Y así fueron pasando los años. Las personas normales no se dan cuenta, pero a menudo para ellos también los años pasan así, sin que se den cuenta. De memorable por mi parte, por lo que puedo decirte, hay un viaje a Abu Simbel con la orquesta porque era, dijeron, una ocasión realmente excepcional, debíamos tocar para aquella gran organización mundial que había conseguido fondos para recuperar los antiguos templos. Y, en efecto, había muchos personajes importantes aquella noche, sentados entre las piedras milenarias. Era una noche hermosísima y había luna. Había recibido la facultad de interpretar las piezas que quisiera, así que empecé con la Danza sacra y la Danza profana de Debussy. Y después, tras un breve intervalo, interpreté mi Solo para arpa. Tal vez no sea una pieza sublime, pero para mí tiene un significado que quizá para los demás no tenga y por lo tanto fue sublime, para mí aquella noche, allá en el desierto. ¿Sabes?, en el desierto, de noche, cuando hay luna, la arena refulge como el mar y parece de plata. Y pensé en nuestra casa, y en ti, mientras tocaba. Y por primera vez desde que hube desaparecido dejé de pensar en esa idea obsesiva, en esa frase que había sido la causa de mi huida y que siempre estaba resonando en mi cabeza: ¿para qué sirve un arpa con una cuerda sola cuando todas las demás se han roto? No sé por qué dejé de pensarlo, no sé por qué ocurrió aquello. Cómo van las cosas, y lo que las guía: una nimiedad. Era de noche en el desierto, la arena refulgía bajo la luna, yo estaba tocando mi arpa y me parecía como si a su son comenzaran a responder los granos de arena que me rodeaban a mí, al público, los templos. Como si aquellos granos de arena, millones y millones, se despertaran de un largo sueño y me contestaran: acariciaba un acorde en do menor y me contestaban, sacudía un bemol y me contestaban, estaban vivas aquellas voces, aquella noche, es completamente absurdo pero era exactamente así, habían resucitado de los hornos crematorios en los que las habían aniquilado.

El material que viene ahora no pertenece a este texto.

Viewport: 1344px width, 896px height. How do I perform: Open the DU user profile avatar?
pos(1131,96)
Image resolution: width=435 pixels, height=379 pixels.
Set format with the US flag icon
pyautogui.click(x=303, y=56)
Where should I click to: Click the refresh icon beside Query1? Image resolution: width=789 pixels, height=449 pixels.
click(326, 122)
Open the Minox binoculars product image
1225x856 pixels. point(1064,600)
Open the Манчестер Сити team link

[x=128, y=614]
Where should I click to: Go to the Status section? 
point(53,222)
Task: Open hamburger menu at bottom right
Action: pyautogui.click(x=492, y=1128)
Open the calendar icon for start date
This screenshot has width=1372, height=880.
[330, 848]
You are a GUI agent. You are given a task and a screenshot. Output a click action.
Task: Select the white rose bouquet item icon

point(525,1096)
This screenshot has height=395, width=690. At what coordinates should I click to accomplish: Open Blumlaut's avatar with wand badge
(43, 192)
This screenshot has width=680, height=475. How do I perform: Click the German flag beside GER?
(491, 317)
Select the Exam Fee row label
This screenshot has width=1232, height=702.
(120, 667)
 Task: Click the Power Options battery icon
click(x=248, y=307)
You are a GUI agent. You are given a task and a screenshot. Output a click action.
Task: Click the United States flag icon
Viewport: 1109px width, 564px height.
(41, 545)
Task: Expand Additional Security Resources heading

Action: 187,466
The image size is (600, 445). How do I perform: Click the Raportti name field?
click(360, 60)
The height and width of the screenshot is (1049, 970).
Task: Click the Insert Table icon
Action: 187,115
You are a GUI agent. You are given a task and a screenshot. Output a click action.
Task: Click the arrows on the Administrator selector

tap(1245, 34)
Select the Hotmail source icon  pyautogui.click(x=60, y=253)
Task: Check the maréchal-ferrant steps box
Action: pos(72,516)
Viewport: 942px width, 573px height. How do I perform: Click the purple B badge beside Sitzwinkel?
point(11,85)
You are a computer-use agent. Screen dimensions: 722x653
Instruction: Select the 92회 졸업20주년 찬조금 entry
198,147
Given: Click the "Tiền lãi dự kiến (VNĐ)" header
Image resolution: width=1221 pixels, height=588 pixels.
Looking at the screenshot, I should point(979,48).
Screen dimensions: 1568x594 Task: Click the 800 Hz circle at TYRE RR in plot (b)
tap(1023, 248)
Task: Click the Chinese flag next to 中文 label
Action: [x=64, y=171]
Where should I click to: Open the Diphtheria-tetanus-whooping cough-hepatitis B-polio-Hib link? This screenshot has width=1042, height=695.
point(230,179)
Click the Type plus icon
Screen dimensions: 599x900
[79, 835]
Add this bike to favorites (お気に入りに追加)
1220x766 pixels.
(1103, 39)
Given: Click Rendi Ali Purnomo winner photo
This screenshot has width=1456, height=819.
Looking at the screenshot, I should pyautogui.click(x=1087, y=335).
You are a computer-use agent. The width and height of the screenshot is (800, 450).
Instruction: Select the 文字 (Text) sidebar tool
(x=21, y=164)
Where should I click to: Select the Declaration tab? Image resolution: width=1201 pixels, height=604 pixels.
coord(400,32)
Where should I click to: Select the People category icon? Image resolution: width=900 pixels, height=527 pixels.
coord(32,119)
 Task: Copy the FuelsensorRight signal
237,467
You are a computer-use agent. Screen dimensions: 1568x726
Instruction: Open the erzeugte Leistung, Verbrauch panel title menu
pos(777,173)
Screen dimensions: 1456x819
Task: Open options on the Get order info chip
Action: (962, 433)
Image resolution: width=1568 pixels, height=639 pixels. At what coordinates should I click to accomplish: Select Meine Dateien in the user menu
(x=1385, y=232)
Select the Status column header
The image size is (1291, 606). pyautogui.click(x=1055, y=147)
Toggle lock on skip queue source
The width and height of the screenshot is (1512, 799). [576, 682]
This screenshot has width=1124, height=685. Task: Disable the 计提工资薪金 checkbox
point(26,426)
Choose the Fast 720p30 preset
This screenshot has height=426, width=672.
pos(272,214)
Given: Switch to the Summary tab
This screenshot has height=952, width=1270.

Después ya no hice más viajes, ya no. Me quedé aquí, en mi pensión, en este cuarto mío. Ya no toco en la orquesta, soy demasiado viejo, sólo a veces, excepcionalmente, si un arpista enferma o si no llega de la capital por algún motivo, porque hoy en día los arpistas se han vuelto tan difíciles como las vedettes. Es un cuarto desnudo, eso lo sabes por ti misma. A la derecha hay un espejo, y además una cama en la que se ha soñado mucho con amar. El periódico que te ha traído hasta mí dice que pronto serás invitada a este país, es un homenaje que dos comunidades hermanas y estúpidamente adversarias prestan a tu figura de mujer de paz. Es hermoso, porque corona el sueño de tu vida, que sin duda ha tenido mucho sentido. Yo no estaré entre el público, pero si estoy allí, sería como si no estuviera. Sin embargo, puede ocurrir que el sentido de la vida de alguien sea el, insensato, de buscar voces desaparecidas, y acaso un día creer encontrarlas, un día cuando ya no se lo esperaba, una noche en la que está cansado, y viejo, y toca bajo la luna, y recoge todas las voces que provienen de la arena. Y un milagro, piénsalo, no es, porque nosotros no tenemos necesidad de milagros, se los dejamos de buena gana a otros. Y entonces, piensas, tal vez no sea más que una ilusión, una miserable ilusión, que con todo, por un instante, mientras has tocado esa música, ha sido verdadera de verdad. Y sólo por ella has vivido tu vida y te parece que eso confiere un sentido a la insensatez, ¿no crees?